Background Checkpoint blockade often fails due to a lack of pre-existing immune response. Oncolytic viruses (OVs) induce inflammation and generate a tumor specific immune response which is critical for patients with immune desert or excluded tumors. Further, OVs can be engineered to deliver therapeutic cargo in the tumor microenvironment. However, mechanisms of resistance to OVs are not well understood. To study OV resistance, we developed derivatives of the head and neck cancer line MEER: one sensitive to oncolytic vaccinia virus (VV, MEERvvS), and one resistant to VV (MEERvvR). Using these, we determined mechanisms which suppressed the anti-tumor immune response and engineered a new VV to target them.
Methods A MEERvvS tumor that grew out post-treatment was passaged in mice with a single intratumoral dose of VV given at each passage. This was repeated until a VV-resistant line was generated. For flow-cytometric tumor infiltrating lymphocyte analysis, MEERvvR and MEERvvS tumors were implanted in mice, treated with a single dose of VVctrl, VVTGFβi, or PBS, and harvested 7-days post-treatment.
Results After VV treatment, we found increased T cell infiltration in both tumor types; however, MEERvvS infiltrate had significantly increased function, suggesting local suppressive mechanisms may define VV resistance. Indeed, in mice bearing both MEERvvR and MEERvvS we found the regulatory T (Treg) cells in the sensitive tumors had lower Nrp1 expression and higher STAT1 signaling, suggesting they may be primed for fragility.
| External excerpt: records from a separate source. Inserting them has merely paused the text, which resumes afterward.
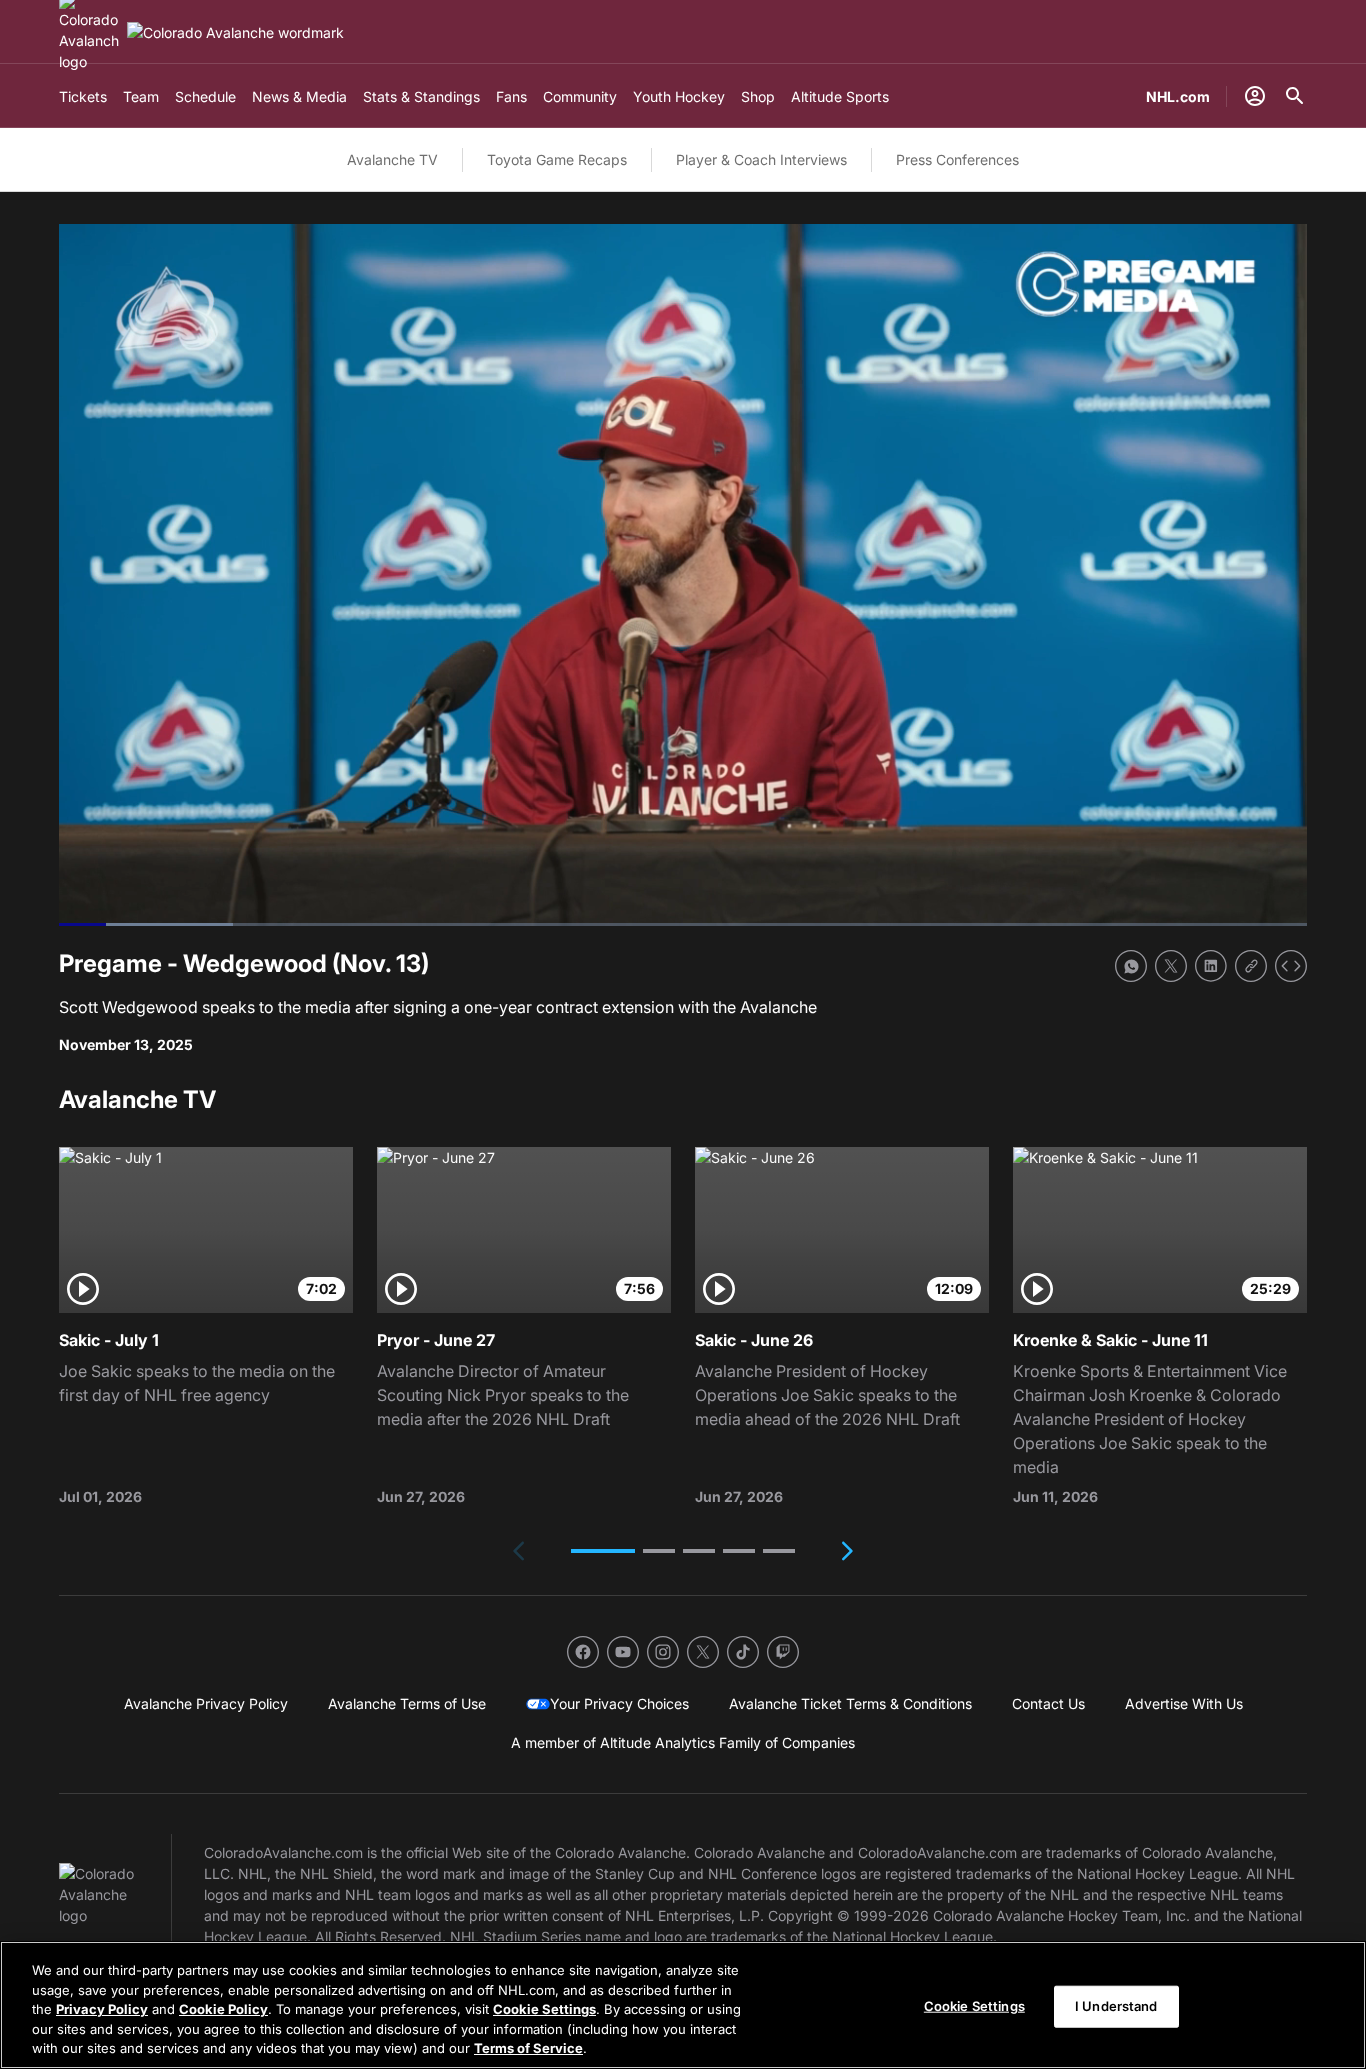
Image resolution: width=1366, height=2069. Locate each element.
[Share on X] (1171, 966)
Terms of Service (528, 2048)
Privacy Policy (102, 2009)
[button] (603, 1551)
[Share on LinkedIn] (1211, 966)
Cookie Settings (544, 2009)
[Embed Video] (1291, 966)
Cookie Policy (223, 2009)
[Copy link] (1251, 966)
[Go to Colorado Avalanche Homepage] (235, 32)
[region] (683, 2005)
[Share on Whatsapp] (1131, 966)
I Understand (1116, 2006)
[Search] (1295, 96)
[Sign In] (1255, 96)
Resistant tumors were characterized by high intratumoral TGFβ, a driver of resistance to VV. We found TGFβ increased Nrp1 on Treg cell surface and led to maintained Treg suppression in the presence of IFNγ. We then generated a VV expressing a TGFβ inhibitor (VVTGFβi), which outcompetes TGFβ for receptor binding, preventing receptor signaling. When MEERvvR were treated with VVTGFβi there was a significant increase in tumor clearances and survival compared to VVctrl (figure 1). Response to VVTGFβi was linked to a fragile Treg cell phenotype. Further, VVTGFβi synergized with PD1-blockade in a melanoma model resistant to either therapy alone.
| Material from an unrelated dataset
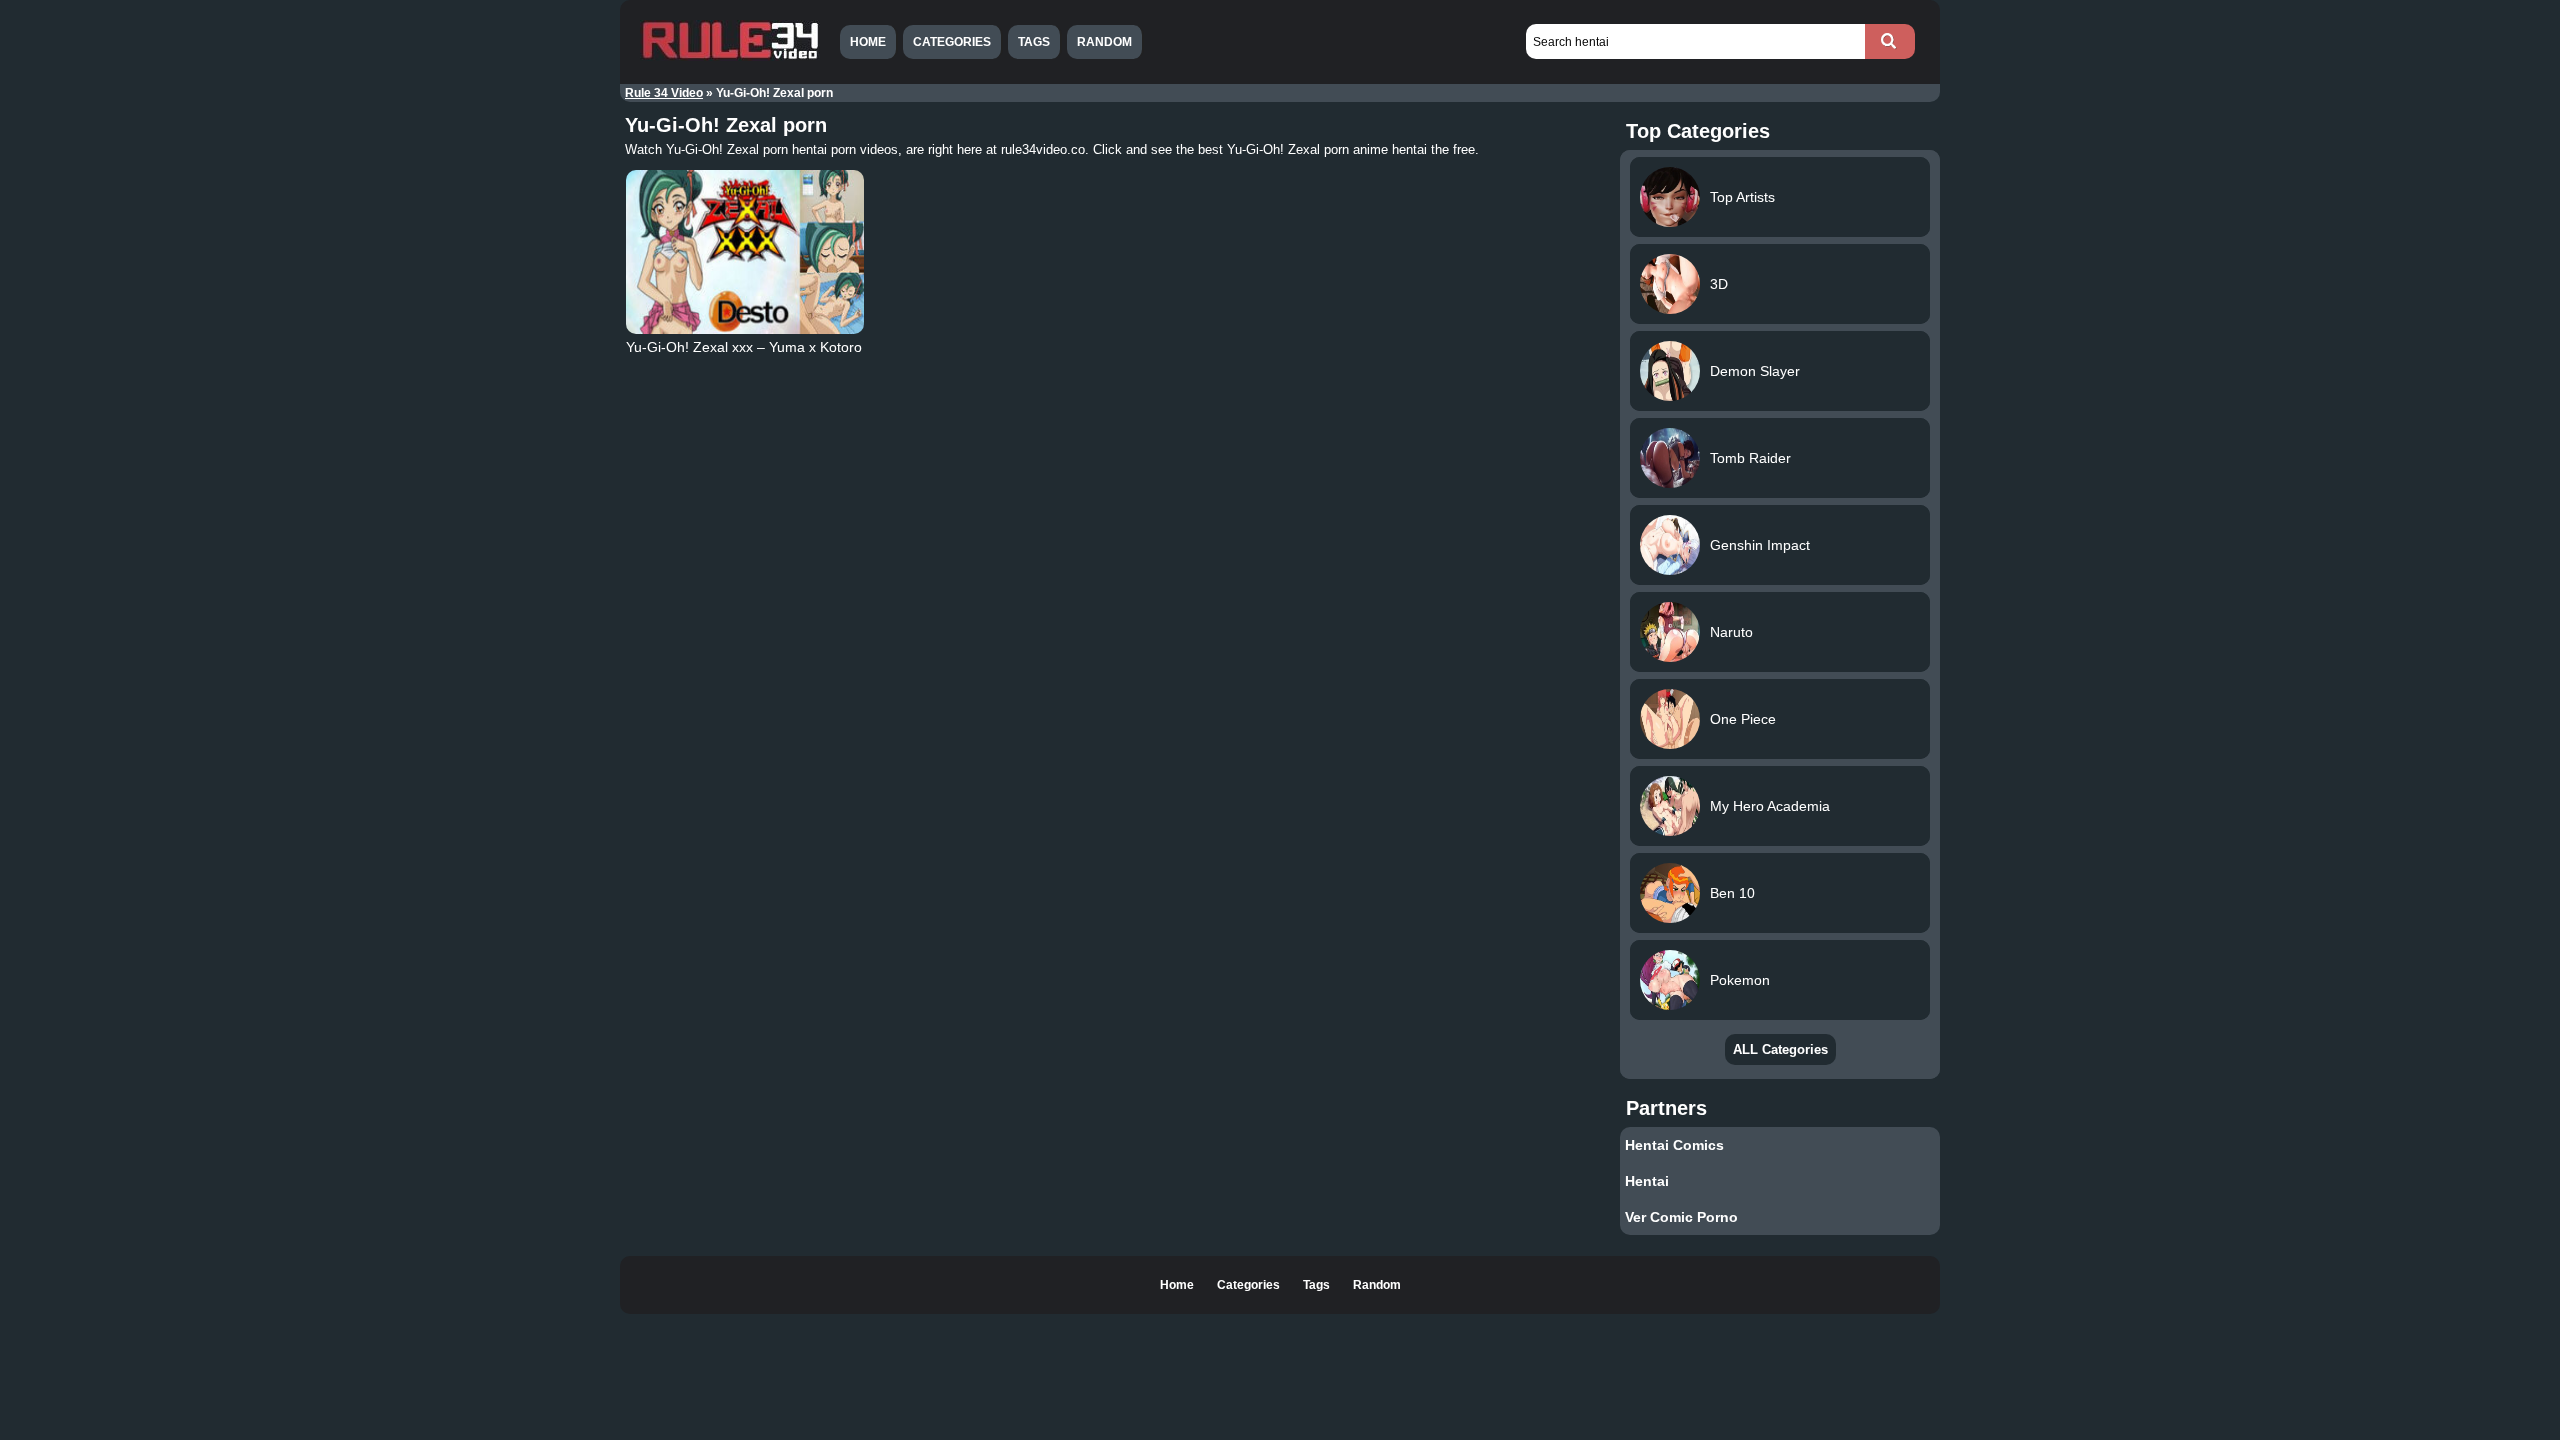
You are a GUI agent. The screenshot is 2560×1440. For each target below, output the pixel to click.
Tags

Conclusions Our data suggest that a TGFβ-rich microenvironment is a main driver of VV resistance, due in part to stabilization of Treg cells. Targeting TGFβ using an inhibitor-armed virus can overcome this resistance. Importantly, virally-encoded TGFβ inhibition is local, carrying no toxicity associated with systemic routes. Taken together, our findings confirm TGFβ as a major player in immunotherapeutic resistance and that OVs are an attractive means to deliver TGFβ inhibition to synergize with other immunotherapies.